# [TASK]
From the entries that follow, copy exactly the lines beginning at the line holding "Where should I click to: Open timestamp" and continuing through the line holding "The image size is (1022, 650).".

# [INPUT FOR THIS TASK]
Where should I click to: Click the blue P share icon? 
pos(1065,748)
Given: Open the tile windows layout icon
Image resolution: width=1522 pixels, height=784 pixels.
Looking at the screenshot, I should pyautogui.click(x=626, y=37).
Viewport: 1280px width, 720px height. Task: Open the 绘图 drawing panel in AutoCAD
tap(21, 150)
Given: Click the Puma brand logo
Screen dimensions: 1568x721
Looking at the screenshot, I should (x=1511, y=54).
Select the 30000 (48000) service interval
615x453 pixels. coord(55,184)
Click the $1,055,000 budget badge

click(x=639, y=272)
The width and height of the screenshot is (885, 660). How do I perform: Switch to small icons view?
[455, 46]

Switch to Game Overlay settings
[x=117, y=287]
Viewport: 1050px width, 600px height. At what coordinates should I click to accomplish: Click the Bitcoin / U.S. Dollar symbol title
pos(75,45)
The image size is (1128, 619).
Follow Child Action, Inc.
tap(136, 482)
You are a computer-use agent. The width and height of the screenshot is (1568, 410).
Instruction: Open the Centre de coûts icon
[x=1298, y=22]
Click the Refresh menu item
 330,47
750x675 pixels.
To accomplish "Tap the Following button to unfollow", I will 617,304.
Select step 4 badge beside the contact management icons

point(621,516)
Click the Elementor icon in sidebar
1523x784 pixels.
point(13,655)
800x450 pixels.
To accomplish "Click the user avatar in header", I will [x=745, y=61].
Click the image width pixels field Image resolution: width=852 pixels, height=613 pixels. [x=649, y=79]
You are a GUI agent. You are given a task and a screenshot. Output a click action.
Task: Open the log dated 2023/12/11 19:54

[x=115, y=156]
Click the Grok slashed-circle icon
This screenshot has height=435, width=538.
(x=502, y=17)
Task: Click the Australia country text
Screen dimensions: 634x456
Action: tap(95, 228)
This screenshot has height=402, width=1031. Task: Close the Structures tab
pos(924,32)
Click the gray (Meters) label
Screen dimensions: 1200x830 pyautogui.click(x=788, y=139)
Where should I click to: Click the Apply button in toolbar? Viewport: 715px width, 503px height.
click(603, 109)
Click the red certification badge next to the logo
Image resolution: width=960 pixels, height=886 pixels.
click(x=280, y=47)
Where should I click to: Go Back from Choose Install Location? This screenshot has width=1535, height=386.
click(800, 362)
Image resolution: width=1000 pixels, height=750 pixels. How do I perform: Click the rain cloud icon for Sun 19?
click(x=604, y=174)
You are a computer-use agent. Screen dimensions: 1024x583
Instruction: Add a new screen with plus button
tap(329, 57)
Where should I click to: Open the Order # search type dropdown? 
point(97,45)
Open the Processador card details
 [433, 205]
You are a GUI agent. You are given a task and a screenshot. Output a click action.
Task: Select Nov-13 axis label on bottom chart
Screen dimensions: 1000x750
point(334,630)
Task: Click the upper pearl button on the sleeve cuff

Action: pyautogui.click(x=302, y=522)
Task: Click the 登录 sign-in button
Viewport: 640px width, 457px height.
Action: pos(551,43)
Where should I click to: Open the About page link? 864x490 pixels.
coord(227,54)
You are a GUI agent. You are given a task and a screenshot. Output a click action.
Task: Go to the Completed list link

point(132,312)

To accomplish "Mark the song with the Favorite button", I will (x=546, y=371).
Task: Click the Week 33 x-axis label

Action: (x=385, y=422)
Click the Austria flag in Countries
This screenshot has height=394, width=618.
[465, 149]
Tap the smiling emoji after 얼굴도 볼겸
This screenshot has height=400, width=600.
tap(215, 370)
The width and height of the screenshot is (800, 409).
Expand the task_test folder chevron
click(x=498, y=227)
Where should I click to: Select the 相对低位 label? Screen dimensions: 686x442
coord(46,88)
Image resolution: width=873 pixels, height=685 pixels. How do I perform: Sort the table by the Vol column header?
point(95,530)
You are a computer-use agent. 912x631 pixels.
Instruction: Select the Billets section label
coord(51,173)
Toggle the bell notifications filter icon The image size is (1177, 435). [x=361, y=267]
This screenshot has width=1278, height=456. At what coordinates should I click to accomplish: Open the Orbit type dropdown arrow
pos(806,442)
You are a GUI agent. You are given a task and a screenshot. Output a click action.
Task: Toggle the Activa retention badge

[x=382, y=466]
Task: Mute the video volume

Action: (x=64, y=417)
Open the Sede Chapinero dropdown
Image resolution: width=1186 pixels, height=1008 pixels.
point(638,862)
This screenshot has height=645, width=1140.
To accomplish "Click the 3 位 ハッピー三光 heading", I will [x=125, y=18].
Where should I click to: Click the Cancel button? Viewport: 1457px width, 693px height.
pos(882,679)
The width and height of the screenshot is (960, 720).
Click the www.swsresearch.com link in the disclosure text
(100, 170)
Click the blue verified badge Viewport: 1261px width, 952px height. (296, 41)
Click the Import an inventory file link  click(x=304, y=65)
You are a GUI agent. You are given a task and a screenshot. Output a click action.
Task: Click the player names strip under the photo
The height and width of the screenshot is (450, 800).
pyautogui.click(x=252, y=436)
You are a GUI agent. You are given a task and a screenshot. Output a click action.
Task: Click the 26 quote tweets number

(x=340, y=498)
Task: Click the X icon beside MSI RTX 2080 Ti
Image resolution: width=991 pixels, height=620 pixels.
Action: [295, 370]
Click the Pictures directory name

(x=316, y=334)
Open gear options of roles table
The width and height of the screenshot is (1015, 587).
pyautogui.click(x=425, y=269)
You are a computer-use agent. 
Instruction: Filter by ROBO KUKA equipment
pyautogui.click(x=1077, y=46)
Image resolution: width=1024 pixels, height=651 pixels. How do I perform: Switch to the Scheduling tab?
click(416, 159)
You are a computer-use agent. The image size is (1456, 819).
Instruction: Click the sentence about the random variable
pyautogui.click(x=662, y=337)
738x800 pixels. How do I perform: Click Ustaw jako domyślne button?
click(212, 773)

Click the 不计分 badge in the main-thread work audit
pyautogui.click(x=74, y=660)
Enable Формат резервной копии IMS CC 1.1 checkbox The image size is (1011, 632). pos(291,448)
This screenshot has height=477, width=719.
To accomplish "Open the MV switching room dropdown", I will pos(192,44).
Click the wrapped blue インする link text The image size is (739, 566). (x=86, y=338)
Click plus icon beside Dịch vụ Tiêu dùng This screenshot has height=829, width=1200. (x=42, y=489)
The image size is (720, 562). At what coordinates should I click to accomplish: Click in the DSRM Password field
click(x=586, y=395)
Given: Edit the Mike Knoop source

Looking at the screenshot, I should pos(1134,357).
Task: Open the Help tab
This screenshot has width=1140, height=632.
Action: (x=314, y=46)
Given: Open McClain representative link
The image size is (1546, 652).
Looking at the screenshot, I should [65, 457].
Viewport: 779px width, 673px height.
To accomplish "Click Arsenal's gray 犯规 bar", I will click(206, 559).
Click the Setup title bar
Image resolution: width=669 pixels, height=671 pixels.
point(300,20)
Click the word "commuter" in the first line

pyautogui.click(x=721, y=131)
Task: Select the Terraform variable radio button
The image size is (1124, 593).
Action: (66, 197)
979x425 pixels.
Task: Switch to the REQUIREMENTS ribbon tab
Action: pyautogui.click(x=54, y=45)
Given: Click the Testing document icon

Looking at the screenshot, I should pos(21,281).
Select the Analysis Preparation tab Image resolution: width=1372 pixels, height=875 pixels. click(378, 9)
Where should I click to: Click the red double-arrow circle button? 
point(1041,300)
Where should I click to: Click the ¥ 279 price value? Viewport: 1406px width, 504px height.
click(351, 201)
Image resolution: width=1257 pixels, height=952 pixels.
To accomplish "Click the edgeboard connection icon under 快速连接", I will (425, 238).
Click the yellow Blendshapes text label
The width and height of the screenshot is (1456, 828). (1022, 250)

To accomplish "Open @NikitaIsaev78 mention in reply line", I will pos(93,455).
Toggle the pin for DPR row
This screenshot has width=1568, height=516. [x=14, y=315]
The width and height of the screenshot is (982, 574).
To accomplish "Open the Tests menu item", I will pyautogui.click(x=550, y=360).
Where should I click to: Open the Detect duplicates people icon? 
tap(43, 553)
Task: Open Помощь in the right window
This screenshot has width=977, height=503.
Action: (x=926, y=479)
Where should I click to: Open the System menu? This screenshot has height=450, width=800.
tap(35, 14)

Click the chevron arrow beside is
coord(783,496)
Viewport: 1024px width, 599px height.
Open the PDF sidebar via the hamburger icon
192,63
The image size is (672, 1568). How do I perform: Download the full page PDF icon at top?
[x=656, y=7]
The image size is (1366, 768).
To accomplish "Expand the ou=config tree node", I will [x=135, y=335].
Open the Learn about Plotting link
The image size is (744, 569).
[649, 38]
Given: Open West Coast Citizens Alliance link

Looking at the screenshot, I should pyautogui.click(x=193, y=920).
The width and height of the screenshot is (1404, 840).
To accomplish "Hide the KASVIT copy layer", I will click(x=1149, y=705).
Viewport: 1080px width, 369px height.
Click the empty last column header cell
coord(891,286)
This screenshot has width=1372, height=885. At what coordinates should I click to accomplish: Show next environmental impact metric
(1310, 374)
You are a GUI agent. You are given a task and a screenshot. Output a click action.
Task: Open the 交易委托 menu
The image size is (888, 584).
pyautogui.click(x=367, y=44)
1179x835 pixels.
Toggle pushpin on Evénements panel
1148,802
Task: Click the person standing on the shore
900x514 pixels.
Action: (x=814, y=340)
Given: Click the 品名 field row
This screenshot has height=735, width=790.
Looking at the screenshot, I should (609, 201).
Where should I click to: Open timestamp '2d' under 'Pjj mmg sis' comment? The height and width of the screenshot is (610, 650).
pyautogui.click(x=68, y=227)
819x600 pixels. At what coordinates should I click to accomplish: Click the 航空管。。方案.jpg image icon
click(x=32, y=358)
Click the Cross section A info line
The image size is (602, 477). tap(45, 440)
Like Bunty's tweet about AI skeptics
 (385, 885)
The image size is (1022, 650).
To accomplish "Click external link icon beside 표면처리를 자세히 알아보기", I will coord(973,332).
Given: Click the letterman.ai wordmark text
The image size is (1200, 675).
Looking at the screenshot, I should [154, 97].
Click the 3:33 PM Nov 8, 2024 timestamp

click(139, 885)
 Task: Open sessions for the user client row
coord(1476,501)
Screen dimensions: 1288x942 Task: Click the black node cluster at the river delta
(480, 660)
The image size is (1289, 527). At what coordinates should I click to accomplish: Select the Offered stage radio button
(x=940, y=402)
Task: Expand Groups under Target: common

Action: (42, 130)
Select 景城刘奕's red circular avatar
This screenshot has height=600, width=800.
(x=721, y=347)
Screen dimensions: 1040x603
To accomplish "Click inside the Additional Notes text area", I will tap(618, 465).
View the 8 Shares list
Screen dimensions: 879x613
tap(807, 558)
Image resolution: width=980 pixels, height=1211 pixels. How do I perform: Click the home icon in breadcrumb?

# [RESPONSE TO THIS TASK]
Where should I click to: Open timestamp '2d' under 'Pjj mmg sis' comment? The height and width of the screenshot is (610, 650).
pyautogui.click(x=68, y=227)
819x600 pixels. At what coordinates should I click to accomplish: Click the 航空管。。方案.jpg image icon
click(x=32, y=358)
Click the Cross section A info line
The image size is (602, 477). tap(45, 440)
Like Bunty's tweet about AI skeptics
 (385, 885)
The image size is (1022, 650).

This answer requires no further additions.